My first attempt at using the key binding involved attaching the binding to the component most affected by it: the JTextArea called comm. It's where the user will type the commands. When the user presses the ENTER button on the keyboard, I want the program to take what the user has typed and submit it to a method that will check the text for keywords. However, when the binding code is attached to comm, the program only recognizes the button press when that component is in focus. If the user has clicked elsewhere on the window before pressing ENTER, nothing will happen. I need to attach the code to the entire window instead of just that component, so that the event will trigger whenever the ENTER button is pressed, not just when that one component is in focus. Granted, it will be rare for the user to press ENTER after selecting a different component, but I want to cover those rare instances. Especially if I ever want to add timed events to this project, or future projects that use this same engine. I don't need the user feeling added frustration at failing a timed event because the comm component accidentally lost focus before he or she could press ENTER. As it turns out, all I have to do to accomplish this attach the binding to the view component as well. The code ends up looking like this:
comm.getInputMap().put(KeyStroke.getKeyStroke("ENTER"), "inputComm"); comm.getActionMap().put("inputComm", inputComm); view.getInputMap().put(KeyStroke.getKeyStroke("ENTER"), "inputComm"); view.getActionMap().put("inputComm", inputComm);
Now, not matter where you click in the window, the program recognizes when you press the ENTER button.

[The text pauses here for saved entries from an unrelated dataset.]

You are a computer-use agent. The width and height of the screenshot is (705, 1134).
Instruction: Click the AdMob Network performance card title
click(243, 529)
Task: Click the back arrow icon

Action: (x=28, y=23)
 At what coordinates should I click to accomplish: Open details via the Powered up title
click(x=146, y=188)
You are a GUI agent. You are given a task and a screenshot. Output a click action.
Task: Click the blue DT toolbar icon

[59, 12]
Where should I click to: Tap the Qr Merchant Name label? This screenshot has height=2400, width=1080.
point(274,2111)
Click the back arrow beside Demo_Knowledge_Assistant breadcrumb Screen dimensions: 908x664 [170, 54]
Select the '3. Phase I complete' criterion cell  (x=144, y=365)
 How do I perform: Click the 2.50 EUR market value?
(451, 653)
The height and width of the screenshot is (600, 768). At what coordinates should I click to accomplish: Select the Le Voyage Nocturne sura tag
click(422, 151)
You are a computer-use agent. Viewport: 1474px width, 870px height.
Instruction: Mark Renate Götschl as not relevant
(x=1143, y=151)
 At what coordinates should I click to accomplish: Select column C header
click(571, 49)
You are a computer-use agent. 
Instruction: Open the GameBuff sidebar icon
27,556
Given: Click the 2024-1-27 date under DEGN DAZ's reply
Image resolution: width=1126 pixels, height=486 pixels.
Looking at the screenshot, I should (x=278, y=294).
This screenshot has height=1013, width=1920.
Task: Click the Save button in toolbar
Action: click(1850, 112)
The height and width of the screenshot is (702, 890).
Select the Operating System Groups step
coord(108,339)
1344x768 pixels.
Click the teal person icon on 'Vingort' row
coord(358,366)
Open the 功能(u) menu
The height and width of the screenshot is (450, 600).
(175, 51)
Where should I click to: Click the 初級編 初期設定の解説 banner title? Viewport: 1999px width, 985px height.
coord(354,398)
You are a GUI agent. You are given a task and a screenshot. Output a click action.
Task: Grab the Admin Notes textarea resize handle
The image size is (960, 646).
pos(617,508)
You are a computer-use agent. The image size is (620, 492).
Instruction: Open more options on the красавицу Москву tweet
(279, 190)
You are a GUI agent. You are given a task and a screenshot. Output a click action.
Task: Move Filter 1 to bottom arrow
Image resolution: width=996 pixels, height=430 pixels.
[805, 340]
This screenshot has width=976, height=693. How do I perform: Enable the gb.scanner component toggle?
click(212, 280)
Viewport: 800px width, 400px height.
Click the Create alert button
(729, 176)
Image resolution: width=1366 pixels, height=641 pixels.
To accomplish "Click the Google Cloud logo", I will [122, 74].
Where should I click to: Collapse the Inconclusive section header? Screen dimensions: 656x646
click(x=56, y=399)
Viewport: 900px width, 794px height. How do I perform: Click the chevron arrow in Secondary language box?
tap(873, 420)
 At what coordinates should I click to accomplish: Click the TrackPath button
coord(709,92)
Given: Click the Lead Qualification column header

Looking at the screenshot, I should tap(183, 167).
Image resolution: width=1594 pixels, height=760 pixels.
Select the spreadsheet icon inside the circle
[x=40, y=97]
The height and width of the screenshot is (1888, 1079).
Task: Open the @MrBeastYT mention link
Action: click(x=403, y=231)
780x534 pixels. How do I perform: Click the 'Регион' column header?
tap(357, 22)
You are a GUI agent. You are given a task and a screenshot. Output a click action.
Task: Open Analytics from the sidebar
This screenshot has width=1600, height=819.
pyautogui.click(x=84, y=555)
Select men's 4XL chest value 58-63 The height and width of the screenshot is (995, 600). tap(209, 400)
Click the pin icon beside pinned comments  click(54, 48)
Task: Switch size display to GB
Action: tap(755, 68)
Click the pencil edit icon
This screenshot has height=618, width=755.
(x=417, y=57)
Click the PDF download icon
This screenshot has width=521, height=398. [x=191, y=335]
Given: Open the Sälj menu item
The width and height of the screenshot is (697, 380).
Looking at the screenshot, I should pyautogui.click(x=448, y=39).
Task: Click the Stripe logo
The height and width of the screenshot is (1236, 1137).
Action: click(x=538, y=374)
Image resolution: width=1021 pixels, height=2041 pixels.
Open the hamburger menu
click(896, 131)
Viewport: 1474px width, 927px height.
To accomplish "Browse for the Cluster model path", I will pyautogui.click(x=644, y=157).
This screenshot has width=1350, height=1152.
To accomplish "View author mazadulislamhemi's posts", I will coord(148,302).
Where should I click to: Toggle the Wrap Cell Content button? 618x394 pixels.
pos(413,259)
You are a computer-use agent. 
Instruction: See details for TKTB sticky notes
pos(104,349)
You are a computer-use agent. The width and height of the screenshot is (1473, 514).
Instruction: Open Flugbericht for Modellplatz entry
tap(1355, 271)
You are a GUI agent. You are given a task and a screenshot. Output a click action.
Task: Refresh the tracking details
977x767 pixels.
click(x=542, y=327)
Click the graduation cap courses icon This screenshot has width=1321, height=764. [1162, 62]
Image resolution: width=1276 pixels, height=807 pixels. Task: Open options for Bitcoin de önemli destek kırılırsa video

Next step is to take whatever the user has typed into the text area, pass it to a method that will check it against available commands, and clear the text area so it is ready to have another command typed into it. Also, I think I am going to add in the functionality of letting the user instantly retype the last command entered by pressing the down button, like DOS used to. Just in case you wanted to do the same thing again, or if you typed something wrong and wanted to try that command again after correcting the error without having to retype the entire thing. This requires another global String variable called lastComm.